Histotripsy Tissue Damage Monitoring
One of the biggest challenges associated with histotripsy is determining the amount of damage generated by cavitation to ensure complete ablation of the targeted tissue is achieved. Establishing such a metric is a challenge because the histotripsy parameters required to completely ablate tissues are highly dependent on the tissues mechanical properties [8,9], which vary with different tissue types, and between patients, and can be difficult to predict in advance of treatment. Our group has worked on developing methods to use the acoustic cavitation emission signals from the generated bubbles in order to assess the level of induced damage generated during treatment. In particular, the dynamics of cavitation bubbles, and thus the shockwave signals emitted by them, are known to be impacted by the material properties of the media in which they are generated. During a given histotripsy treatment, a tissue will start out as an initially intact viscoelastic ‘solid’, but over the course of treatment will be reduced to a viscous acellular liquid-like homogenate. As the material properties of the tissue will change during treatment, it is reasonable to expect that the dynamics of the generated bubble, and thus the ACE signals, will change as well. Once a tissue has been fully homogenized, its material properties will reach a steady state and so will the ACE signals. By monitoring for changes in the ACE signals until they reach a steady state, the damage state of the target tissue can be assessed.

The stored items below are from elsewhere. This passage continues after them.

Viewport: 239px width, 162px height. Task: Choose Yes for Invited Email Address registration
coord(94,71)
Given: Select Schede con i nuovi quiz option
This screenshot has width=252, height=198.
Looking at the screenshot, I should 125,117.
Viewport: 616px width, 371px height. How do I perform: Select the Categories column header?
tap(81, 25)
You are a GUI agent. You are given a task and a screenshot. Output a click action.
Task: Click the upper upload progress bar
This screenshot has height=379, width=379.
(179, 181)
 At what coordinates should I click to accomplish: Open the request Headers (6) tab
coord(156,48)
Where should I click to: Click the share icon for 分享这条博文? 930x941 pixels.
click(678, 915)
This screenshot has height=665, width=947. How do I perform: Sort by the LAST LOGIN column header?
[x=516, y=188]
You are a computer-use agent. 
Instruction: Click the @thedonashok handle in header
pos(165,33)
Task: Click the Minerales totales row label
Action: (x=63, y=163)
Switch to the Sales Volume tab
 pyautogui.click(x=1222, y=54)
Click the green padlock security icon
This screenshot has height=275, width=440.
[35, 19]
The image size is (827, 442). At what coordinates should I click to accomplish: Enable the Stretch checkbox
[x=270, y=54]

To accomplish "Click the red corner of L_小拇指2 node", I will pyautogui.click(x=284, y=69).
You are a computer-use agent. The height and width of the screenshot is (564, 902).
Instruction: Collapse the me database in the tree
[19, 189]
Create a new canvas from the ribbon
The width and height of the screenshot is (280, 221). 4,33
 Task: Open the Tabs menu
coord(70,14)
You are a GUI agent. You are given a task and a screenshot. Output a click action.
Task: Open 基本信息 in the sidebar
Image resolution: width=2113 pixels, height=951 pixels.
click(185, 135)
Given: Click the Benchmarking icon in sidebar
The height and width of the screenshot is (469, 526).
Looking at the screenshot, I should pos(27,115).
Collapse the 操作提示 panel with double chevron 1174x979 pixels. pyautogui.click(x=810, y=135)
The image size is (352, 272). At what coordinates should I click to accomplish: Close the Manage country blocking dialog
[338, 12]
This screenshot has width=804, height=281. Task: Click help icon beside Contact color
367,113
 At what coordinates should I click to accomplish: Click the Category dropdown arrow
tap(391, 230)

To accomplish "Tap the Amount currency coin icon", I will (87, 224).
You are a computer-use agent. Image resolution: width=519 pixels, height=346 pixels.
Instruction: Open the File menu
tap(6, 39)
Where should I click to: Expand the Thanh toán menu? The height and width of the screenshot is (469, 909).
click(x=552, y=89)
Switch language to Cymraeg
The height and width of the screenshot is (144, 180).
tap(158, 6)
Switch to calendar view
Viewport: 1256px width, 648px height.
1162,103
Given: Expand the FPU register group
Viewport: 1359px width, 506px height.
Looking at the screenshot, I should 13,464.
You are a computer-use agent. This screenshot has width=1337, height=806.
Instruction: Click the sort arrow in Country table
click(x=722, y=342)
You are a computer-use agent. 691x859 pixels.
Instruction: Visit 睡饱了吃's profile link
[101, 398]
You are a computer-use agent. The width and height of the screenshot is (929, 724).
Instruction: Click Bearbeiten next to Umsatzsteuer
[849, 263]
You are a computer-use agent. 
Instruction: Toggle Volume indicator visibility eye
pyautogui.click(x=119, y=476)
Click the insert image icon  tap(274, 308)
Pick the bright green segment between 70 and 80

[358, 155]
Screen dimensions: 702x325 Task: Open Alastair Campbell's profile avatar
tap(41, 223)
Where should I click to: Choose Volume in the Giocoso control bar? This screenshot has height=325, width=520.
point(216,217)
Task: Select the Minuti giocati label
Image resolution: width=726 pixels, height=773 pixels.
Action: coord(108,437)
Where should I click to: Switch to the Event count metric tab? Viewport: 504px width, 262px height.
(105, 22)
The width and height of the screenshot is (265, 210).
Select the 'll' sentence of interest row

Our lab has performed experiments in both viscoelastic, tissue mimicking hydrogels and excised tissue samples to identify how the ACE signals change as a function of histotripsy exposures and how the changes correlate with the level of induced damage. In both hydrogels and tissues (Fig. 6) we have shown that the timing between the ACE signals associated with cavitation nucleation and collapse (i.e., the cavitation lifespan) increases with increasing levels of cavitation exposure, and eventually reaches a plateau state when the material has been fully destroyed . Recent investigations in a more diverse sets of hydrogels and tissues have also indicated that the ways in which the ACE signals change throughout treatment is dependent on the structure of the nucleation medium in addition to its material properties (Fig. 7) and suggests that multiple features of the ACE signals, including their amplitudes and energies may also need to be monitored to determine the level of damage generated within them .
Figure 6: Hydrophone-measured cavitation lifespan for the first 100 histotripsy pulses (left, linear scale) and 1000 pulses (right, log scale) applied to ex vivo bovine liver (n=4). The majority of the change in bubble lifespan is observed in the first 100 pulses, with little to no change between pulse 100 and pulse 1000.
Figure 7: Plots showing the cavitation lifespans as a function of cavitation exposure count in different hydrogels. Note that in the agarose and gelatin hydrogel samples (left & middle) the cavitation lifespan increases monotonically as observed in the ex vivo bovine liver tissue (Fig. 6), but in the polyacrylamid gel (right) the cavitation lifespan follows an opposite trend and descreases throughout treatment.